EXTRACT TO READ ->

○ ○ ○ ○ ○

Converting from unicode to ASCII

Richard Gaskin ambassador at fourthworld.com
Wed Sep 23 14:47:21 EDT 2020


No lookup table is needed at all if the relationship between the 
original string and the resulting munged file name never needs to also 
work the other direction.

If bidirectional derivation is needed, given the limitations imposed by 
AWS' naming limitations I would see no way to avoid requiring a lookup 
table.

But so far I haven't read anything requiring this to work in both 
directions.  Did I miss something?  Does she also rely on an unmunger 
function?

-- 
  Richard Gaskin
  Fourth World Systems


Bob Sneidar wrote:

> Understood, but if it were reversible, it would eliminate the necessity of a lookup table as an intermediary. 
> 
> Bob S
> 
> 
>> On Sep 23, 2020, at 11:26 AM, Richard Gaskin via use-livecode <use-livecode at lists.runrev.com> wrote:
>> 
>> If I understand her problem correctly, file identification need only be in one direction.
>> 
>> As far as I can tell from the description, everything that needs to determine which file to access does so by using a string from which the hashed file name can be derived.
>> 
>> That she already has a munger to derive the file name seems to reinforce that.

○ ○ ○ ○ ○

DATASET EXCERPT ->
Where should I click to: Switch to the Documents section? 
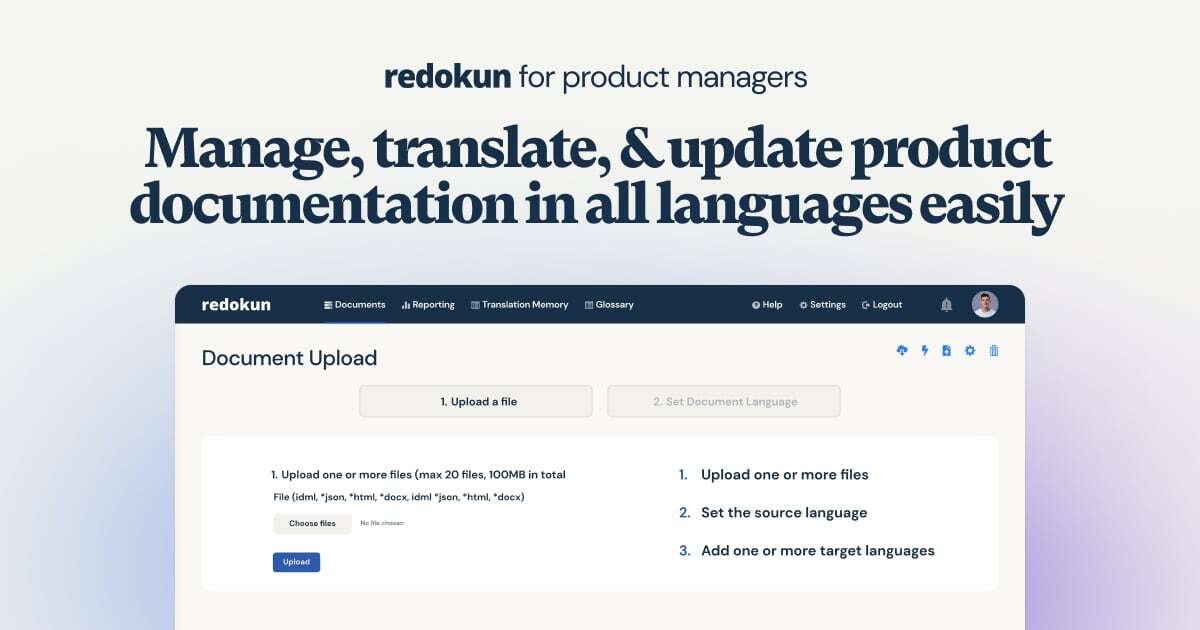point(355,305)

○ ○ ○ ○ ○

DIRECTIVES ->
• a. Please reproduce the passage from the unicode-to-ASCII message above, beginning at the words "Richard Gaskin ambassador" and stopping after "the other direction.".
• b. In the message about converting from unicode to ASCII, under what condition does Richard Gaskin say no lookup table is needed?

RESPONSES TO THE EXERCISE ->
• a.
Richard Gaskin ambassador at fourthworld.com
Wed Sep 23 14:47:21 EDT 2020


No lookup table is needed at all if the relationship between the 
original string and the resulting munged file name never needs to also 
work the other direction.

• b. When the relationship between the original string and the resulting munged file name never needs to work in the other direction.